Reporterre - Présentez-nous le projet de ce film ?

Cyril Dion - L’idée, c’est de montrer à quoi la société pourrait ressembler, demain, si on mettait bout à bout toutes les meilleures solutions qu’on connaît. Cela fait un moment qu’on sait déjà comment on pourrait faire l’agriculture sans pesticides, sans pétrochimie et sans faire voyager les aliments sur des milliers de kilomètres ; qu’on sait comment passer des énergies fossiles et fissiles aux renouvelables ; comment on pourrait avoir une économie qui ne marche pas sur la tête ; comment on pourrait éduquer nos enfants autrement, etc…

Comment donner aux gens l’envie de construire cette société de demain si on ne voit pas à quoi elle ressemblera ? Ca fait des années que j’attends que quelqu’un fasse ce film, que j’espère ce film. Et comme personne ne le fait, je me suis résolu à l’entreprendre.

Pourquoi faudrait-il changer de modèle de société ?

Ce film prend sa source dans une étude de Nature parue en juin 2012 – « Approaching a state shift in Earth’s biosphere » – qui annonçait un effondrement des écosystèmes en cascade. C’est le moment où on a décidé de faire le film ensemble, avec Mélanie.

Cette étude est hyper intéressante parce qu’elle a regroupé plein de recherches différentes sur le changement climatique, sur la disparition des espèces, sur l’érosion des sols, sur la raréfaction des ressources en eau, sur l’épuisement des ressources énergétiques, etc.

L’idée du couple qui a mené l’étude – Anthony D. Barnosky et Elizabeth A. Hadly, qui ont rassemblé autour d’eux vingt-deux scientifiques – était de savoir à quoi on arrivait en agrégeant toutes ces données.

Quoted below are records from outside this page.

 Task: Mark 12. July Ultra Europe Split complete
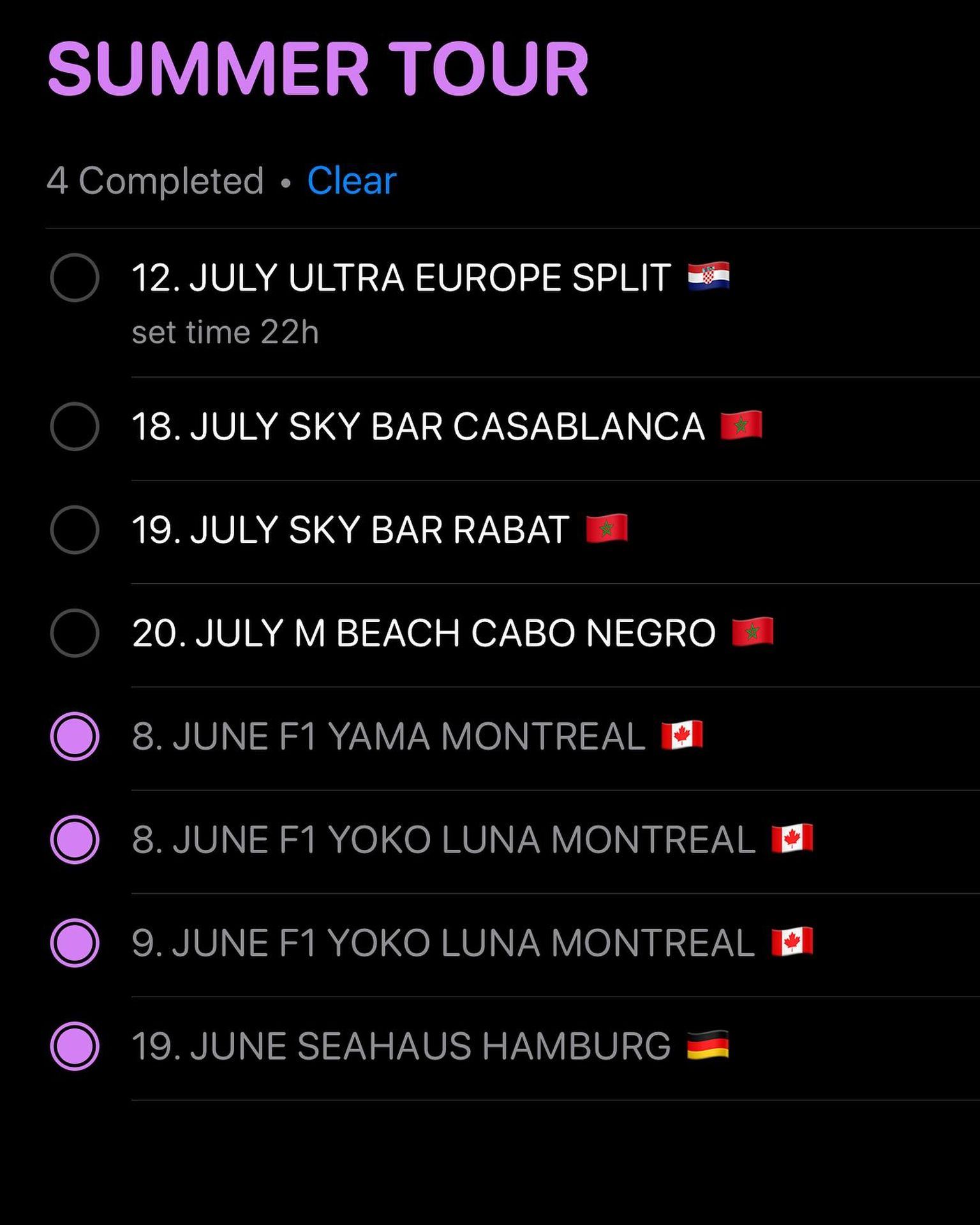[75, 278]
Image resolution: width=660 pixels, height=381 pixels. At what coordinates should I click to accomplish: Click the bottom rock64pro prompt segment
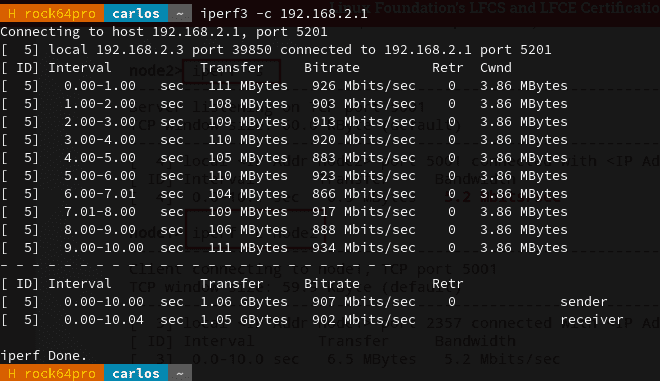pos(52,373)
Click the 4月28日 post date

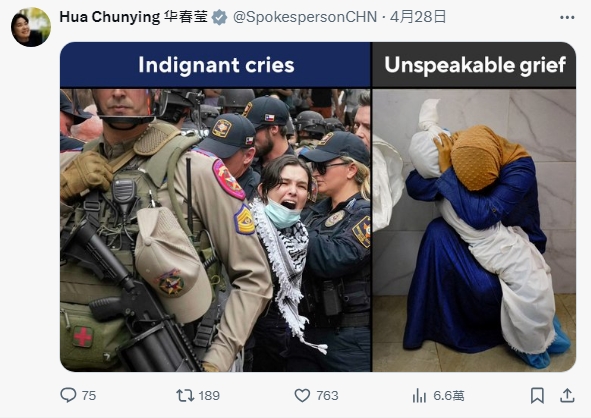point(418,17)
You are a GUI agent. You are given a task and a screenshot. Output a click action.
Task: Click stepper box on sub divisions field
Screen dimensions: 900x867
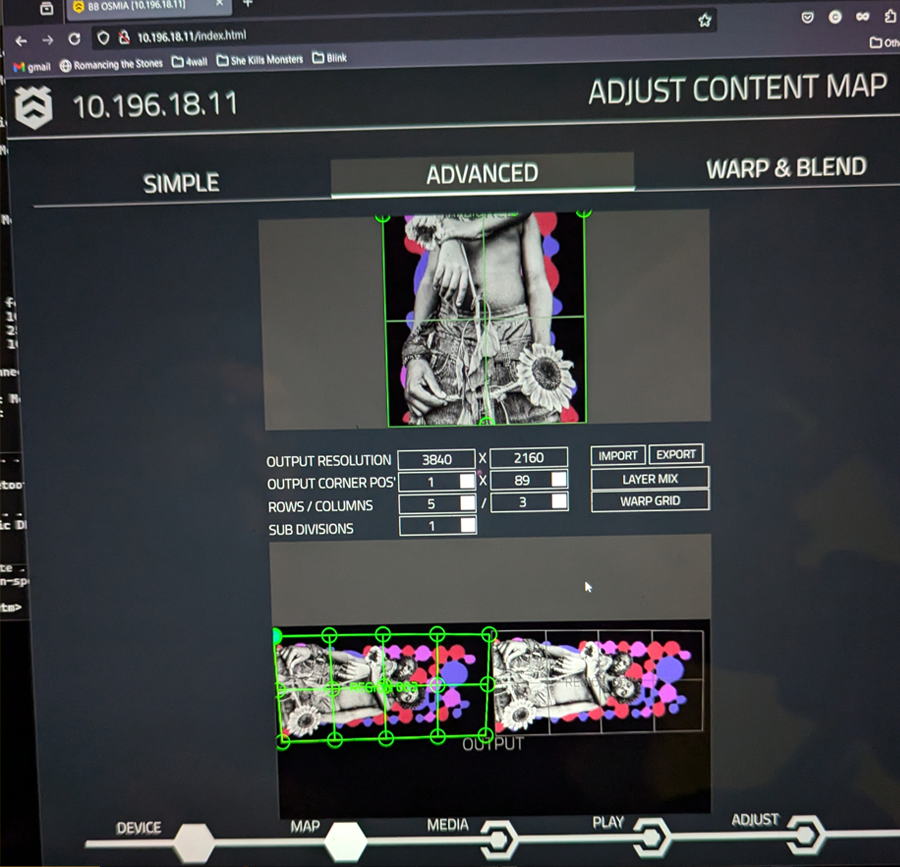click(x=467, y=526)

Leur verdict, c’est que le « tipping point » [le point de basculement ou seuil d’irréversibilité, NDLR], le moment où le système craquera, est dans vingt ans. On a vingt ans devant nous. Et ce sera plus ou moins grave, selon ce qu’on fait d’ici là. Mais dans le pire des scénarios, ça pourrait commencer à secouer très très fort.

Après, on l’a croisé avec d’autres réflexions. On a par exemple rencontré Lester Brown aux Etats-Unis qui estime que l’enjeu principal est l’alimentation. Pour lui, on va au-devant de problèmes tellement graves dans les vingt ou trente prochaines années qu’il est fort possible qu’une partie de l’humanité y passe. Et certainement d’abord dans les pays pauvres, qui sont les plus vulnérables.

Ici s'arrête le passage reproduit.